Quand on regarde l’ensemble, ça fait peur. Un tombeau qui durera 500 000 ans… Mais le Tracadien fier de ses origines n’a pas vraiment le temps de voir au-delà de l’arbre qui cache la forêt.

«On vit au jour le jour. On n’y pense pas. Quand j’ai été mis au courant, j’ai trouvé ça impressionnant. Nous devons chercher la meilleure façon et les paramètres optimaux pour que ce bloc dure 500 000 ans sans danger. C’est stimulant comme travail. Il y a beaucoup de défis techniques, de réflexion et de recherches. Ça demande de la créativité pour faire encore mieux. Il faut penser à l’extérieur de la boîte. Nous essayons de faire la différence sur ce que nous pouvons contrôler. Ça sonne bizarre de dire que je pourrais prendre ma retraite avant que ce soit fini», relate Joël Basque.

«Nous ne vivons pas dans l’abstrait non plus, enchaîne Dominic Lanteigne. Nous travaillons selon les spécificités qu’on nous donne et nous répondons aux besoins exigés. On concrétise les idées. On avance à un bon rythme, avec de vraies machines, de vraies affaires, de vrais blocs. On doit faire en sorte que le bloc ne sèche pas une fois enfoui.»
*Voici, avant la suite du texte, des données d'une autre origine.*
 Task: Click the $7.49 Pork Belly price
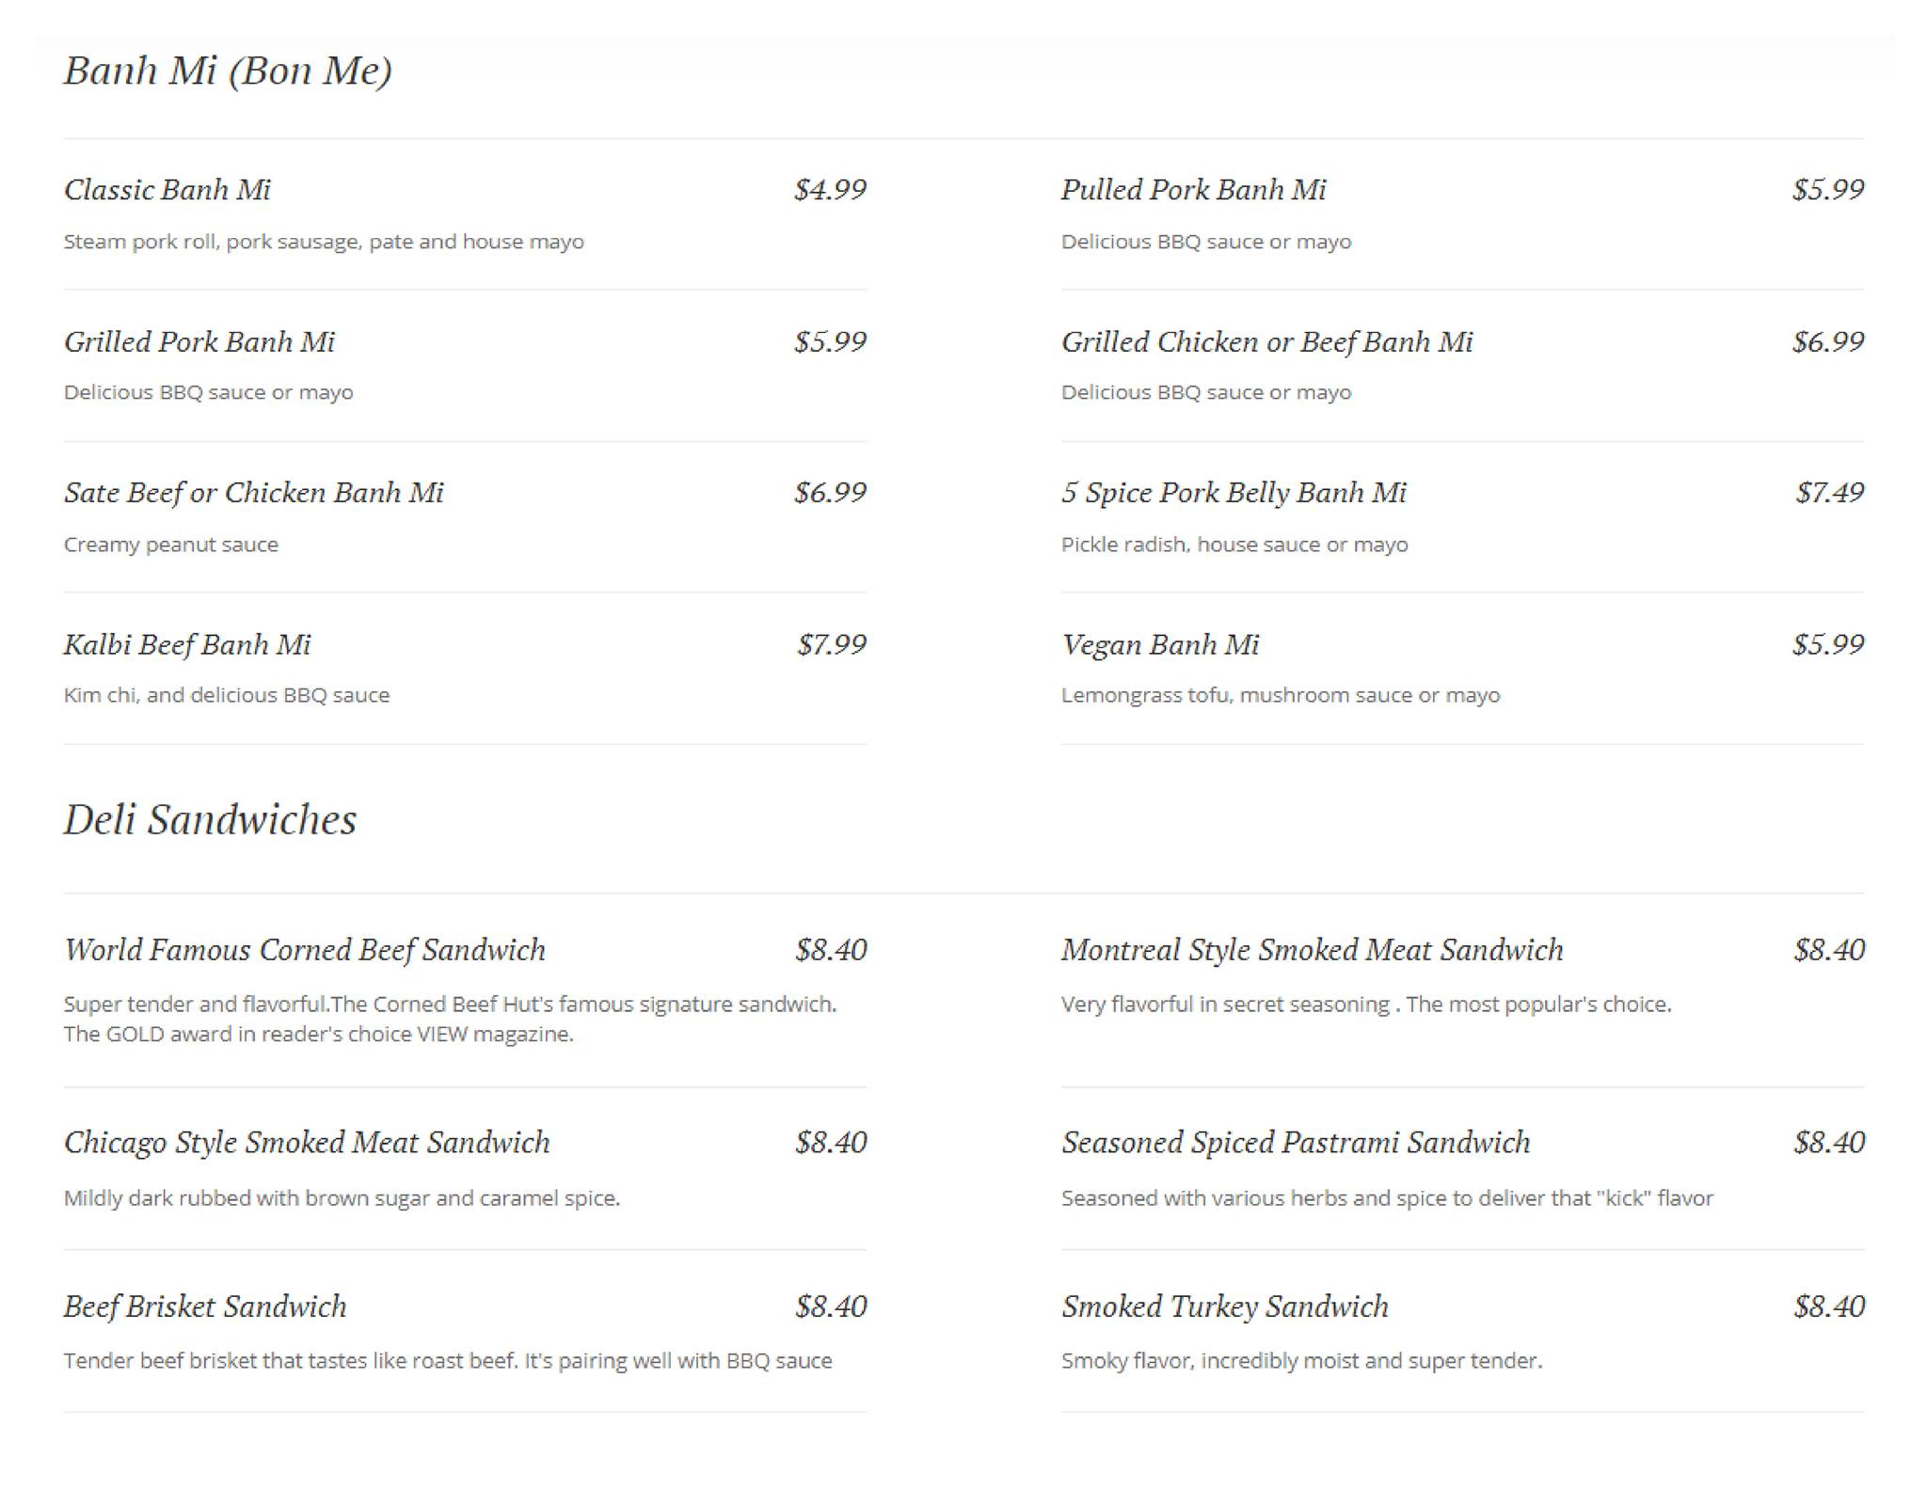[x=1829, y=493]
Imaginons maintenant la scène… Dans un demi-million d’années, des archéologues retrouvent, à 500 mètres sous terre, quelque part en Ontario, les vestiges d’un tombeau de déchets nucléaires. Découverte extraordinaire, dites-vous!

Encore plus si, sur l’un des blocs de bentonite est encore intacts, on retrouve un petit drapeau acadien…

Pour en savoir davantage, l’émission Découverte a réalisé un reportage complet sur le tombeau des déchets nucléaires au Canada. Il a été mis en onde le 20 janvier. On y voit notamment Dominic Lanteigne expliquer son travail.